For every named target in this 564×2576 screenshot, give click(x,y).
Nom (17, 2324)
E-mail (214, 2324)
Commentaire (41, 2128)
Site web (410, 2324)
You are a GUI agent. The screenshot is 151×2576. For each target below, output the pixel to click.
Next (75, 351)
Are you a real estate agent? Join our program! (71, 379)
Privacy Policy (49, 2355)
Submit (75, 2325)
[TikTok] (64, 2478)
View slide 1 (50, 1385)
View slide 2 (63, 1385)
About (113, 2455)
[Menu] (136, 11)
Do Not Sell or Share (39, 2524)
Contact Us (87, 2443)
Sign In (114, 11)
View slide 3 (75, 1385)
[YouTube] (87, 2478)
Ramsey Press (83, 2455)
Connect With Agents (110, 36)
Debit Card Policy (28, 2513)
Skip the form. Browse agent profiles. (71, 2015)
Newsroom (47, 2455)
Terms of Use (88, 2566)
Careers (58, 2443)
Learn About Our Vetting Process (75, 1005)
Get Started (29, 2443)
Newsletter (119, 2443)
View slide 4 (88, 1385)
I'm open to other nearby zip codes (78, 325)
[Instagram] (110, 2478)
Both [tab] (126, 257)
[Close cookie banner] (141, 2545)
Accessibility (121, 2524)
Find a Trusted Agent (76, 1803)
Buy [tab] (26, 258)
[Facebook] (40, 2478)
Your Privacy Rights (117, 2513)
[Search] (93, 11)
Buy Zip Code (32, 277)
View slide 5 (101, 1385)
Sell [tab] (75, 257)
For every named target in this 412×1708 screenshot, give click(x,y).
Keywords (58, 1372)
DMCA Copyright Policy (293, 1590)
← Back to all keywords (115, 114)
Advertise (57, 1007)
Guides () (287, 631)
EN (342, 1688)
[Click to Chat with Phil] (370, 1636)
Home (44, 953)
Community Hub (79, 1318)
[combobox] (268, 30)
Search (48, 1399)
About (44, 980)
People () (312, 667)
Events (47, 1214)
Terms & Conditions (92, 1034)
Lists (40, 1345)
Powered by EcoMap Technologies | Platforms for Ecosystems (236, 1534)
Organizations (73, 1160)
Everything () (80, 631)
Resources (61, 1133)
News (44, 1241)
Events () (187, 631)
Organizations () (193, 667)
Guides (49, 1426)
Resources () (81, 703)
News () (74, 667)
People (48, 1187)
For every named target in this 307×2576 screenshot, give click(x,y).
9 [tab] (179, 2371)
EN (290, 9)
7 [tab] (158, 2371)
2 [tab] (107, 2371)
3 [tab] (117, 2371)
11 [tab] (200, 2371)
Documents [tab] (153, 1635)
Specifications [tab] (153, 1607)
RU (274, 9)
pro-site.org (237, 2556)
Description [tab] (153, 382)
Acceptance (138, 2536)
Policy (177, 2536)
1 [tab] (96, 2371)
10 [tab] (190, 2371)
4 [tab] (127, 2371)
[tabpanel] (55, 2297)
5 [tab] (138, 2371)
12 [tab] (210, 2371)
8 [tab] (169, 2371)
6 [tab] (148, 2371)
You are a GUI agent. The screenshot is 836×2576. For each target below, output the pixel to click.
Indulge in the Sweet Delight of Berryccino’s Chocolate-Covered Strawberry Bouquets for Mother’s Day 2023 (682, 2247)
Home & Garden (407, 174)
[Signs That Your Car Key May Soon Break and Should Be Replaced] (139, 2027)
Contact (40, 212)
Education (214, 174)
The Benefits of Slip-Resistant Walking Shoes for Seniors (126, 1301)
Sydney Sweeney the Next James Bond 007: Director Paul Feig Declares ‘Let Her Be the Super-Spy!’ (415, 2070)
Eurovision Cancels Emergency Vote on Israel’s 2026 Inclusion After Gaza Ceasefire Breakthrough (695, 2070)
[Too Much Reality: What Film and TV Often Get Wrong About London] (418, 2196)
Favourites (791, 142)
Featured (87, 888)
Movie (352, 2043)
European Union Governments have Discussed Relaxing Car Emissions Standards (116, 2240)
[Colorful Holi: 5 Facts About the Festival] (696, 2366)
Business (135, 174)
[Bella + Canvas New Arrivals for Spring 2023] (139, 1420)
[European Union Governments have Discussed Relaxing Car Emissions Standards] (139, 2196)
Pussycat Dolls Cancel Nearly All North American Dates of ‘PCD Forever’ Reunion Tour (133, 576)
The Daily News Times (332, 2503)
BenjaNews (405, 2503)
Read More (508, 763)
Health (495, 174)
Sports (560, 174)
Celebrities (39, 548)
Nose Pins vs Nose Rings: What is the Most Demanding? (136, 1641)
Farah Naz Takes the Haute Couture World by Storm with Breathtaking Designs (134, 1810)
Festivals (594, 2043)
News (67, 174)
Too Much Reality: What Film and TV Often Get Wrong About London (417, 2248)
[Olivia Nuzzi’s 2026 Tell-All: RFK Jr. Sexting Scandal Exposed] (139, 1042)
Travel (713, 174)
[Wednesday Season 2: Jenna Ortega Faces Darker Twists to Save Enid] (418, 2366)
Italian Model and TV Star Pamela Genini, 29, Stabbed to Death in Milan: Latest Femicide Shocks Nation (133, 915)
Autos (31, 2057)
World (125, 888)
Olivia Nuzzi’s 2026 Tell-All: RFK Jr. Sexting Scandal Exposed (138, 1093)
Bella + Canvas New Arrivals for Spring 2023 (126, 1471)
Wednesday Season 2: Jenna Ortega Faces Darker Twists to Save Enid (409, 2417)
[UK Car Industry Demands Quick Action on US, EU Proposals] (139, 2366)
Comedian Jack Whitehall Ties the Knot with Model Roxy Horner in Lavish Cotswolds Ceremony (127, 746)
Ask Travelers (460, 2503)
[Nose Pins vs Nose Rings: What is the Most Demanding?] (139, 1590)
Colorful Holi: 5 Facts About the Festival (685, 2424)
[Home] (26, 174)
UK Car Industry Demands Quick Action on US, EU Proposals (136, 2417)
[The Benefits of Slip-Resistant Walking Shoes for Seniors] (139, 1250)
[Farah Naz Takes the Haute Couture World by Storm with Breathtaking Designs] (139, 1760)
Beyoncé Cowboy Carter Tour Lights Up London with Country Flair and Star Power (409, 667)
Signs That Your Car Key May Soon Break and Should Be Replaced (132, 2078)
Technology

============

(Problem to solve): Please give the entries above again in full, exactly as written.

(Exercise solution):
For every named target in this 564×2576 screenshot, give click(x,y).
Nom (17, 2324)
E-mail (214, 2324)
Commentaire (41, 2128)
Site web (410, 2324)
You are a GUI agent. The screenshot is 151×2576. For each target below, output the pixel to click.
Next (75, 351)
Are you a real estate agent? Join our program! (71, 379)
Privacy Policy (49, 2355)
Submit (75, 2325)
[TikTok] (64, 2478)
View slide 1 (50, 1385)
View slide 2 (63, 1385)
About (113, 2455)
[Menu] (136, 11)
Do Not Sell or Share (39, 2524)
Contact Us (87, 2443)
Sign In (114, 11)
View slide 3 (75, 1385)
[YouTube] (87, 2478)
Ramsey Press (83, 2455)
Connect With Agents (110, 36)
Debit Card Policy (28, 2513)
Skip the form. Browse agent profiles. (71, 2015)
Newsroom (47, 2455)
Terms of Use (88, 2566)
Careers (58, 2443)
Learn About Our Vetting Process (75, 1005)
Get Started (29, 2443)
Newsletter (119, 2443)
View slide 4 (88, 1385)
I'm open to other nearby zip codes (78, 325)
[Instagram] (110, 2478)
Both [tab] (126, 257)
[Close cookie banner] (141, 2545)
Accessibility (121, 2524)
Find a Trusted Agent (76, 1803)
Buy [tab] (26, 258)
[Facebook] (40, 2478)
Your Privacy Rights (117, 2513)
[Search] (93, 11)
Buy Zip Code (32, 277)
View slide 5 (101, 1385)
Sell [tab] (75, 257)
For every named target in this 412×1708 screenshot, give click(x,y).
Keywords (58, 1372)
DMCA Copyright Policy (293, 1590)
← Back to all keywords (115, 114)
Advertise (57, 1007)
Guides () (287, 631)
EN (342, 1688)
[Click to Chat with Phil] (370, 1636)
Home (44, 953)
Community Hub (79, 1318)
[combobox] (268, 30)
Search (48, 1399)
About (44, 980)
People () (312, 667)
Events (47, 1214)
Terms & Conditions (92, 1034)
Lists (40, 1345)
Powered by EcoMap Technologies | Platforms for Ecosystems (236, 1534)
Organizations (73, 1160)
Everything () (80, 631)
Resources (61, 1133)
News (44, 1241)
Events () (187, 631)
Organizations () (193, 667)
Guides (49, 1426)
Resources () (81, 703)
News () (74, 667)
People (48, 1187)
For every named target in this 307×2576 screenshot, give click(x,y).
9 [tab] (179, 2371)
EN (290, 9)
7 [tab] (158, 2371)
2 [tab] (107, 2371)
3 [tab] (117, 2371)
11 [tab] (200, 2371)
Documents [tab] (153, 1635)
Specifications [tab] (153, 1607)
RU (274, 9)
pro-site.org (237, 2556)
Description [tab] (153, 382)
Acceptance (138, 2536)
Policy (177, 2536)
1 [tab] (96, 2371)
10 [tab] (190, 2371)
4 [tab] (127, 2371)
[tabpanel] (55, 2297)
5 [tab] (138, 2371)
12 [tab] (210, 2371)
8 [tab] (169, 2371)
6 [tab] (148, 2371)
You are a GUI agent. The screenshot is 836×2576. For each target below, output the pixel to click.
Indulge in the Sweet Delight of Berryccino’s Chocolate-Covered Strawberry Bouquets for Mother’s Day 2023 (682, 2247)
Home & Garden (407, 174)
[Signs That Your Car Key May Soon Break and Should Be Replaced] (139, 2027)
Contact (40, 212)
Education (214, 174)
The Benefits of Slip-Resistant Walking Shoes for Seniors (126, 1301)
Sydney Sweeney the Next James Bond 007: Director Paul Feig Declares ‘Let Her Be the Super-Spy!’ (415, 2070)
Eurovision Cancels Emergency Vote on Israel’s 2026 Inclusion After Gaza Ceasefire Breakthrough (695, 2070)
[Too Much Reality: What Film and TV Often Get Wrong About London] (418, 2196)
Favourites (791, 142)
Featured (87, 888)
Movie (352, 2043)
European Union Governments have Discussed Relaxing Car Emissions Standards (116, 2240)
[Colorful Holi: 5 Facts About the Festival] (696, 2366)
Business (135, 174)
[Bella + Canvas New Arrivals for Spring 2023] (139, 1420)
[European Union Governments have Discussed Relaxing Car Emissions Standards] (139, 2196)
Pussycat Dolls Cancel Nearly All North American Dates of ‘PCD Forever’ Reunion Tour (133, 576)
The Daily News Times (332, 2503)
BenjaNews (405, 2503)
Read More (508, 763)
Health (495, 174)
Sports (560, 174)
Celebrities (39, 548)
Nose Pins vs Nose Rings: What is the Most Demanding? (136, 1641)
Farah Naz Takes the Haute Couture World by Storm with Breathtaking Designs (134, 1810)
Festivals (594, 2043)
News (67, 174)
Too Much Reality: What Film and TV Often Get Wrong About London (417, 2248)
[Olivia Nuzzi’s 2026 Tell-All: RFK Jr. Sexting Scandal Exposed] (139, 1042)
Travel (713, 174)
[Wednesday Season 2: Jenna Ortega Faces Darker Twists to Save Enid] (418, 2366)
Italian Model and TV Star Pamela Genini, 29, Stabbed to Death in Milan: Latest Femicide Shocks Nation (133, 915)
Autos (31, 2057)
World (125, 888)
Olivia Nuzzi’s 2026 Tell-All: RFK Jr. Sexting Scandal Exposed (138, 1093)
Bella + Canvas New Arrivals for Spring 2023 (126, 1471)
Wednesday Season 2: Jenna Ortega Faces Darker Twists to Save Enid (409, 2417)
[UK Car Industry Demands Quick Action on US, EU Proposals] (139, 2366)
Comedian Jack Whitehall Ties the Knot with Model Roxy Horner in Lavish Cotswolds Ceremony (127, 746)
Ask Travelers (460, 2503)
[Nose Pins vs Nose Rings: What is the Most Demanding?] (139, 1590)
Colorful Holi: 5 Facts About the Festival (685, 2424)
[Home] (26, 174)
UK Car Industry Demands Quick Action on US, EU Proposals (136, 2417)
[The Benefits of Slip-Resistant Walking Shoes for Seniors] (139, 1250)
[Farah Naz Takes the Haute Couture World by Storm with Breathtaking Designs] (139, 1760)
Beyoncé Cowboy Carter Tour Lights Up London with Country Flair and Star Power (409, 667)
Signs That Your Car Key May Soon Break and Should Be Replaced (132, 2078)
Technology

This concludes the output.